======== Text extract ========
CloudFormation templates for setting up Amazon EMR clusters.
- Infra layer with IAM roles, S3 buckets and security groups
- EMR cluster with JupyterLab & Zeppelin notebook environments
You'll need the VPC and bucket stacks from sjakthol/aws-account-infra.
Deploy infra (buckets, roles, policies, security groups etc.):
make deploy-infra-emr
Deploy EMR clusters:
# Default cluster
make deploy-cluster
# Specific EMR version (supports EMR versions that use Amazon Linux 2)
make deploy-cluster-emr-5.36.0
make deploy-cluster-emr-6.7.0
make deploy-cluster-emr-x.x.x
When the cluster is ready, use Amazon SSM Session Manager to access services running on the cluster (requires SSM Session Manager Plugin for AWS CLI). Execute
./scripts/setup-port-forwarding.sh <master_instance_id>
where <master_instance_id>
is the ID of the EMR cluster master node to establish a connection to the following services
- JupyterLab: http://localhost:8888
- Ganglia: http://localhost:8080/ganglia/
- Yarn Resource Manager: http://localhost:8088
- Yarn Application Manager UI Proxy (e.g. Spark UI): http://localhost:20888/proxy/__YARN_APPLICATION_ID_HERE__/
- Zeppelin: http://localhost:8890
Delete clusters:
# Default cluster
make delete-cluster
# Cluster created with specific EMR version
make delete-cluster-emr-5.36.0
make delete-cluster-emr-6.7.0
make delete-cluster-emr-x.x.x
Delete infra (must empty S3 buckets and clean EMR managed security group rules manually)
make delete-infra-emr
- JupyterLab setup: https://aws.amazon.com/blogs/big-data/running-jupyter-notebook-and-jupyterhub-on-amazon-emr/
- Step Function ETLs - Orchestrate EMR workflows with AWS Step Functions: https://github.com/sjakthol/aws-step-function-etls
MIT
========
Tasks for this exercise:
a: Return the passage of the EMR cluster guide starting with "Deploy infra (buckets, roles, policies, security" and going on through "Amazon Linux 2)", copied word for word.
b: Decide whether each statement agrees with the EMR cluster guide. Answer yes or no for each, and quote the words of the guide that settle it.
(i) Zeppelin is reached at http://localhost:8890.
(ii) Deleting the infra with make delete-infra-emr empties the S3 buckets automatically.
(iii) The VPC and bucket stacks needed for setup come from sjakthol/aws-account-infra.
c: According to the EMR cluster guide, which service is used to access the services running on a cluster once it is ready?
======== Data lines ========
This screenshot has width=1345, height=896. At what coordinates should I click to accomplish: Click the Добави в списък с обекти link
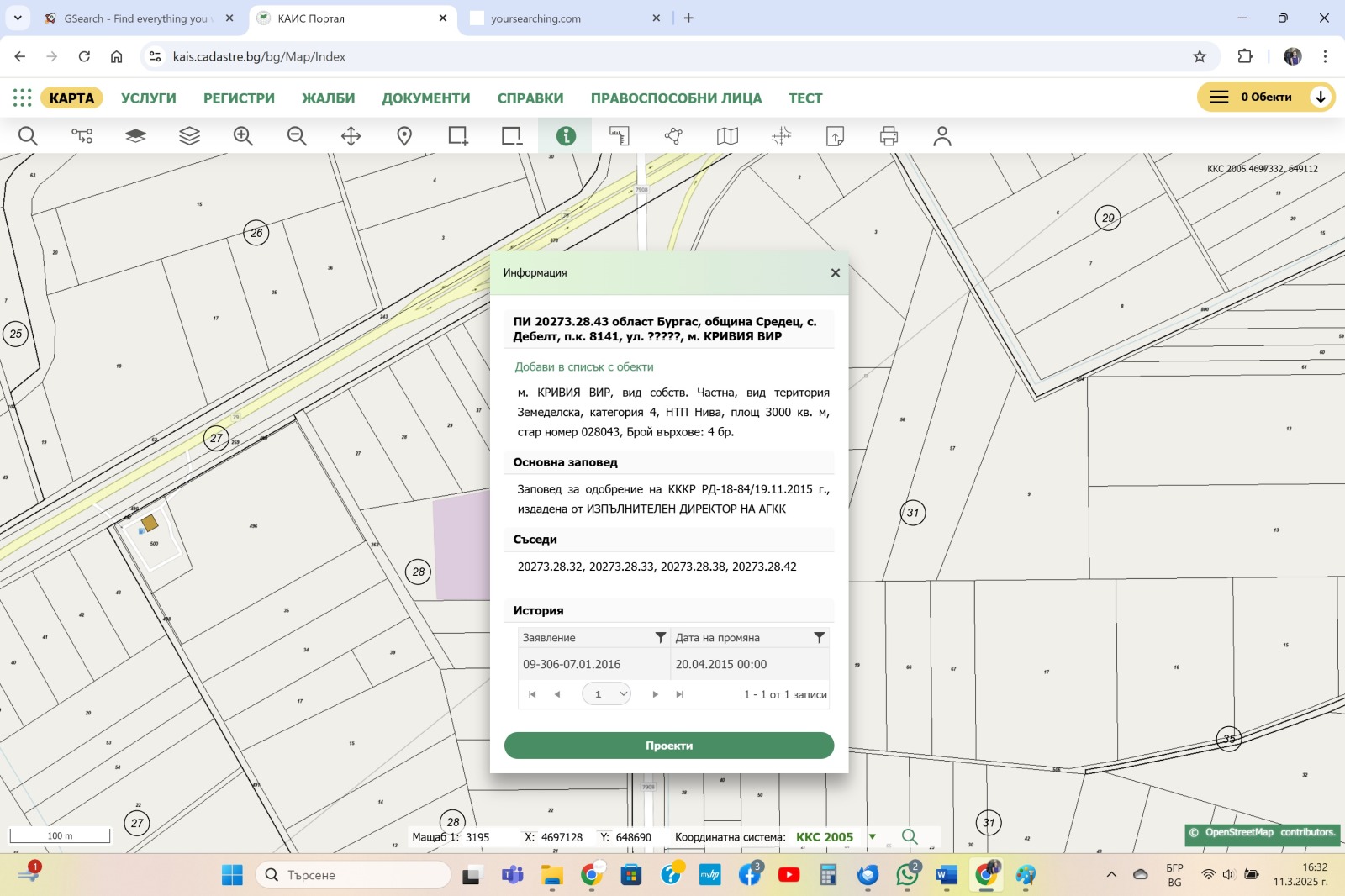(584, 366)
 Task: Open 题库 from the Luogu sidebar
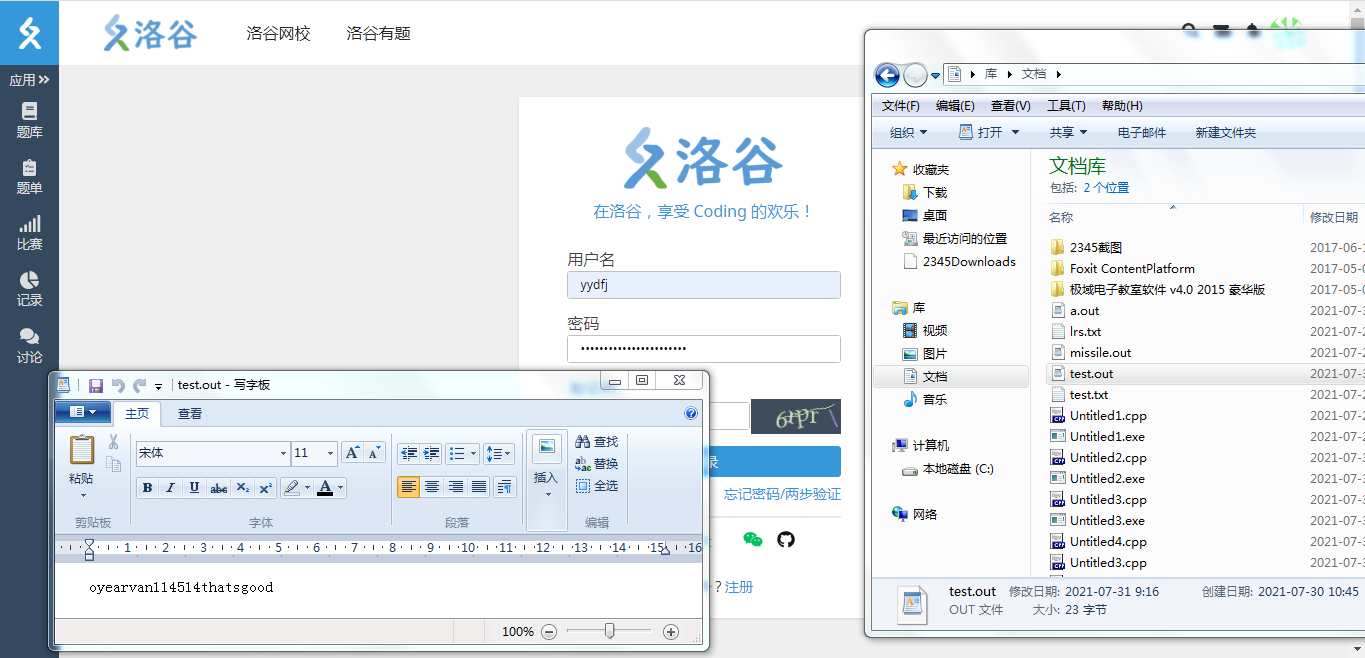29,119
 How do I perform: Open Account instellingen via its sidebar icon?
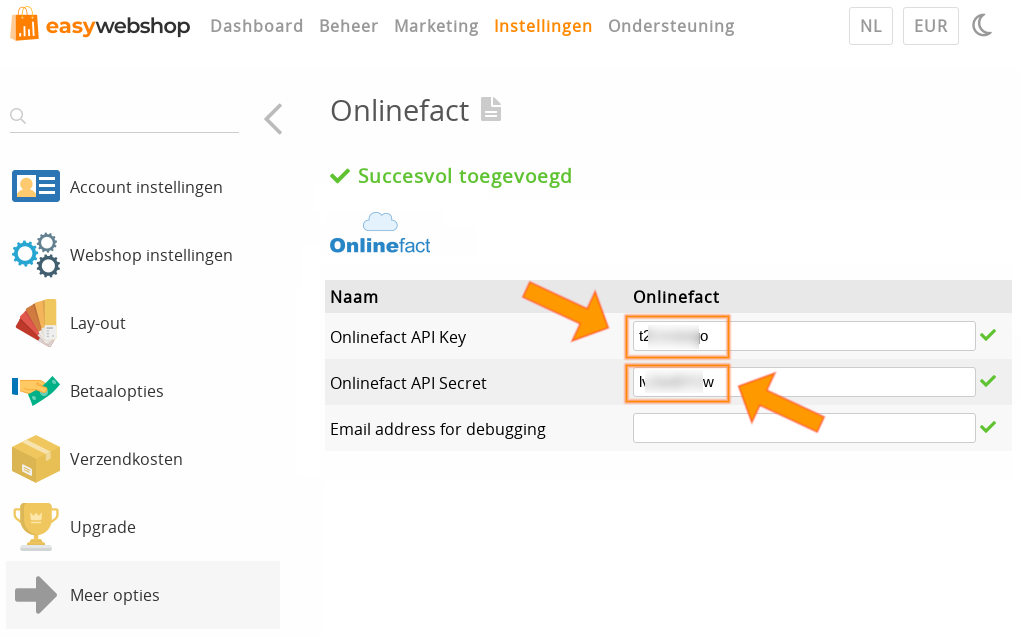pyautogui.click(x=36, y=186)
========
Solution list:
a:
Deploy infra (buckets, roles, policies, security groups etc.):
make deploy-infra-emr
Deploy EMR clusters:
# Default cluster
make deploy-cluster
# Specific EMR version (supports EMR versions that use Amazon Linux 2)

b:
(i) Yes: "Zeppelin: http://localhost:8890"
(ii) No: "must empty S3 buckets and clean EMR managed security group rules manually"
(iii) Yes: "You'll need the VPC and bucket stacks from sjakthol/aws-account-infra."

c: Amazon SSM Session Manager.